__TRECHO SELECIONADO__:
┌────────
Trabalhadoras domésticas em situação análoga à escravidão no Brasil, até quando?

Publicada no dia 4 de abril de 2022

No Brasil, de 2017 a 2021, 38 trabalhadoras domésticas foram resgatadas de trabalhos escravos. Os dados são do Ministério do Trabalho e Previdência. A maioria das vítimas é formada, especialmente por mulheres negras em situação de vulnerabilidade social. Combater esta prática é um dos principais desafios da Federação Nacional das Trabalhadoras Domésticas (FENATRAD) e seus sindicatos filiados.

O último caso foi o da trabalhadora doméstica de 52 anos, resgatada, no dia 30 de março deste ano, no município de Vitória da Conquista, no sudoeste da Bahia, depois de permanecer por 40 anos submetida a condições análogas à de escravo.

A ação fiscal foi motivada por uma denúncia que chegou à unidade do Ministério Público do Trabalho (MPT), em Vitória da Conquista, no ano passado. A vítima, identificada apenas pelas iniciais M. S. S., foi retirada do local de trabalho, encaminhada para a residência de seus familiares e um acordo com a empregadora irá garantir o pagamento de verbas rescisórias e de indenização por danos morais.

Luiza Batista, coordenadora geral da FENATRAD, comemora mais um resgate, mas acredita que assim como esta, ainda existem muitas trabalhadoras domésticas em situação similar no Brasil. A entidade, junto com o Ministério Público do Trabalho (MPT), tem feito um trabalho para garantir que casos de trabalho análogo à escravidão entre as trabalhadoras domésticas tenham punição.

Luiza Batista

“Muitas trabalhadoras vivendo em cárcere privados e trabalho análogo à escravidão, além de sofrer violência física. Os empregadores confiam na impunidade e no isolamento que a trabalhadora doméstica vive no local de trabalho”, disse Luiza Batista.

Luiza Batista ressalta a necessidade da flexibilização da inviolabilidade do lar para a realização de investigações. “Porque a impunidade é o que estimula esses crimes”, frisou.
└────────
__DADOS REGISTRADOS__:
┌────────
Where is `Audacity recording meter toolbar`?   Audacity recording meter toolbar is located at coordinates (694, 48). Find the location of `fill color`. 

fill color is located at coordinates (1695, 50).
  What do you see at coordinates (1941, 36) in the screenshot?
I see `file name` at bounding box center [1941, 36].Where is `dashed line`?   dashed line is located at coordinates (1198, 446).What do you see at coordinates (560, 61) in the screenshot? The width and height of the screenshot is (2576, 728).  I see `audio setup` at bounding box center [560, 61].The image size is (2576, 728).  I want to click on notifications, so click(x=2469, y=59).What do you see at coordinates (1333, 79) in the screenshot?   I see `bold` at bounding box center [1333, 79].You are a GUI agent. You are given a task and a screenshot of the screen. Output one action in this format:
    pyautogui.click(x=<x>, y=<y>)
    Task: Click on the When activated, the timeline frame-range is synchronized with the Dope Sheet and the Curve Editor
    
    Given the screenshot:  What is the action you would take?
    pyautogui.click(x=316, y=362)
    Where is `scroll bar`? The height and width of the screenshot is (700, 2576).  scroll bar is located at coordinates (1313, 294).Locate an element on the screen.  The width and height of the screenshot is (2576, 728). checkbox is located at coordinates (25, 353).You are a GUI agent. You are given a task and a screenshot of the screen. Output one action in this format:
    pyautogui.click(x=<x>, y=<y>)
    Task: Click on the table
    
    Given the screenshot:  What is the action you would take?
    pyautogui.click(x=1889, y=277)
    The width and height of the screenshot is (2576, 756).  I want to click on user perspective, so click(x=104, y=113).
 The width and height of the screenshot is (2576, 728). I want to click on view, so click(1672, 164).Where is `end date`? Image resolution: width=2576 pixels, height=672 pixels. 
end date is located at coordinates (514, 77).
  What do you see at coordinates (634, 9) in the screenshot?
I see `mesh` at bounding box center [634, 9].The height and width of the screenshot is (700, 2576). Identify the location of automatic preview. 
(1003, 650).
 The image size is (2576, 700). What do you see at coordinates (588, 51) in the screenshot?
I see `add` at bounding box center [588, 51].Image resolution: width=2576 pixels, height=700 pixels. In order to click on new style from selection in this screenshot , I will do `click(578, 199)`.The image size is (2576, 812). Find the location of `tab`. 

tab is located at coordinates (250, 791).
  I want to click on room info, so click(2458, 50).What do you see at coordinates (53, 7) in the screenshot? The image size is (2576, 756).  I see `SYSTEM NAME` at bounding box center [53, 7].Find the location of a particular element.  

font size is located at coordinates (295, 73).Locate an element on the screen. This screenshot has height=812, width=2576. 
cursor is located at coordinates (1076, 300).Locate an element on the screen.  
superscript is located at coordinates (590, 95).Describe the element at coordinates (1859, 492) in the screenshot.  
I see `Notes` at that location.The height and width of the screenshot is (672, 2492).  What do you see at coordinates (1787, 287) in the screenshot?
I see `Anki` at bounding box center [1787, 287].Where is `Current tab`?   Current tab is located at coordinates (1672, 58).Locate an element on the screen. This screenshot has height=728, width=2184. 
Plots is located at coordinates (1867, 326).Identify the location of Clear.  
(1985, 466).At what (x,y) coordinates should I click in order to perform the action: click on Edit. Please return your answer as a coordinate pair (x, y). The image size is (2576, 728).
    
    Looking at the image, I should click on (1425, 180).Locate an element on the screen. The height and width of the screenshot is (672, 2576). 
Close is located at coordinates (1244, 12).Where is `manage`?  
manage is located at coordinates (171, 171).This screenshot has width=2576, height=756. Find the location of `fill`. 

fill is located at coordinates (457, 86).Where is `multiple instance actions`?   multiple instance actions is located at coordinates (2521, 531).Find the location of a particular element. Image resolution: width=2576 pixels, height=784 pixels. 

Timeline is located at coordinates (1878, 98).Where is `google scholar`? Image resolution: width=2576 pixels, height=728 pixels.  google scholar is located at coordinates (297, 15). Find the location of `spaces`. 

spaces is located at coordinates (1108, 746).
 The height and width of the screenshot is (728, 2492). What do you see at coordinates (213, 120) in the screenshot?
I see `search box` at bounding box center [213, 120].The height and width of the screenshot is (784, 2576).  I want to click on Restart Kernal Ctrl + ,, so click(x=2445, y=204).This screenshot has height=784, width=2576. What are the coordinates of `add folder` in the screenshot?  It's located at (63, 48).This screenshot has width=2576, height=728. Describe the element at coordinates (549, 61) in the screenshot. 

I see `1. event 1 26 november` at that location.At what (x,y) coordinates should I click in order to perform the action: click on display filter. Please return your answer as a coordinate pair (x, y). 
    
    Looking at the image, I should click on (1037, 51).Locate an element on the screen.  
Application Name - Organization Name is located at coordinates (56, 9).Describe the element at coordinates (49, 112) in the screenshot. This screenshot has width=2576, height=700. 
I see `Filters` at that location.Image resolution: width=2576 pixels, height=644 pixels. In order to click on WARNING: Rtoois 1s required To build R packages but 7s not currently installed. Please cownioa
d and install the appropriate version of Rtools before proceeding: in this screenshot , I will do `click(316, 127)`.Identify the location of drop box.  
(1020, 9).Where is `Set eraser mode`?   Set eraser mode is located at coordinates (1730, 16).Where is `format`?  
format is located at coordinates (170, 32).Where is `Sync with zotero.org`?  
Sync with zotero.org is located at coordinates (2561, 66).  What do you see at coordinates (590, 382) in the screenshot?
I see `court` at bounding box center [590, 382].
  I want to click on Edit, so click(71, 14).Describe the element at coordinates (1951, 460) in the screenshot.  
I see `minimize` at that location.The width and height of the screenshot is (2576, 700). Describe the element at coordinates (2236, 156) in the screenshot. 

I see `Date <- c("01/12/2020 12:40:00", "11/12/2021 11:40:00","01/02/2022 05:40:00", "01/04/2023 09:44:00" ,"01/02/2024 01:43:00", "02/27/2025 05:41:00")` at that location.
└────────
__LISTA DE TAREFAS__:
**A.** Na notícia sobre trabalhadoras domésticas, quantas delas foram resgatadas de trabalhos escravos no Brasil entre 2017 e 2021?
**B.** Repita o trecho da notícia sobre trabalhadoras domésticas que começa nas palavras "O último caso" e termina depois de "à de escravo.".
**C.** Retome a notícia sobre trabalhadoras domésticas em situação análoga à escravidão e dê continuidade a ela a partir do ponto em que para.

__RESPOSTAS__:
**A.** 38 trabalhadoras domésticas.

**B.**
O último caso foi o da trabalhadora doméstica de 52 anos, resgatada, no dia 30 de março deste ano, no município de Vitória da Conquista, no sudoeste da Bahia, depois de permanecer por 40 anos submetida a condições análogas à de escravo.

**C.**
“A FENATRAD tem tido uma luta em nível nacional e internacional para combater o tráfico de pessoas para o trabalho doméstico. E outra luta é essa contra o trabalho análogo à escravidão, não só no Brasil, como em todo o mundo. Sabemos que aqui no Brasil, a partir da luta da FENATRAD, começou então a se discutir sobre a fiscalização no local de trabalho. Os auditores fiscais estão assumindo mais essa questão. Para isso, são necessárias denúncias, pois eles só podem fiscalizar a partir disso. Daí vão até o local para verificar a situação e resgatam a trabalhadora”, afirmou Creuza Oliveira, presidenta de honra da entidade.

Creuza Oliveira

MPT

O ato de privar as trabalhadoras domésticas de suas próprias vidas é condenado pelo Ministério Público do Trabalho (MPT).

O Artigo 149 do Código Penal define trabalho análogo ao escravo como aquele em que seres humanos estão submetidos a trabalhos forçados, jornadas tão intensas que podem causar danos físicos, condições degradantes e restrição de locomoção em razão de dívida contraída com empregador ou preposto.

O Código Penal foi reformado em 2013, deixando mais claras as situações de punição por redução à condição análoga à de escravo. O código prevê a pena de reclusão de dois a oito anos, e multa, além da pena correspondente à violência cometida.

OIT

A Convenção Nº 189 da OIT Sobre Trabalho Decente para os trabalhadores e as trabalhadoras domésticas determina que os países devem adotar medidas para assegurar a promoção e a proteção dos direitos humanos de trabalhadoras domésticas. Dentre elas, a liberdade de associação e a liberdade sindical, assim como o reconhecimento efetivo do direito à negociação coletiva e a eliminação da discriminação relativa ao emprego e ocupação. O Brasil ratificou a Convenção em 2018.

“A OIT é clara. A Convenção 189, nos garante trabalho digno e decente, com remuneração adequada e tratamento humanitário. Essa luta infelizmente, em pleno século XXI, ainda está longe de acabar. Muitas trabalhadoras ainda estão vivendo em cárcere privados e trabalho análogo à escravidão, além da violência física. Os empregadores confiam na impunidade e no isolamento que a trabalhadora doméstica vive no local de trabalho. A FENATRAD e seus sindicatos filiados têm feito o que é possível dentro da lei para coibir este tipo de abuso”, disse a coordenadora geral da FENATRAD, Luiza Batista.

A OIT estima que 20,9 milhões de pessoas são vítimas de trabalho forçado em todo o mundo. Destas, 55% são mulheres e 45% são homens. As crianças constituem cerca de um quarto de todas as vítimas. Segundo dados obtidos pela OIT Brasil, entre 1995 e 2020 mais de 55 mil pessoas foram libertadas de condições de trabalho análogas à escravidão.

Demais casos

Luiza Batista considera que o caso da empregada doméstica Madalena Gordiano trouxe o tema para ser debatido pela sociedade. “A situação de Madalena causou comoção no Brasil”, frisou.

Madalena Gordiano foi trabalhadora doméstica da família do professor universitário Dalton César Milagres Rigueira, que prestou serviços durante quatro décadas, sem remuneração ou férias. Ela foi resgatada em novembro de 2020.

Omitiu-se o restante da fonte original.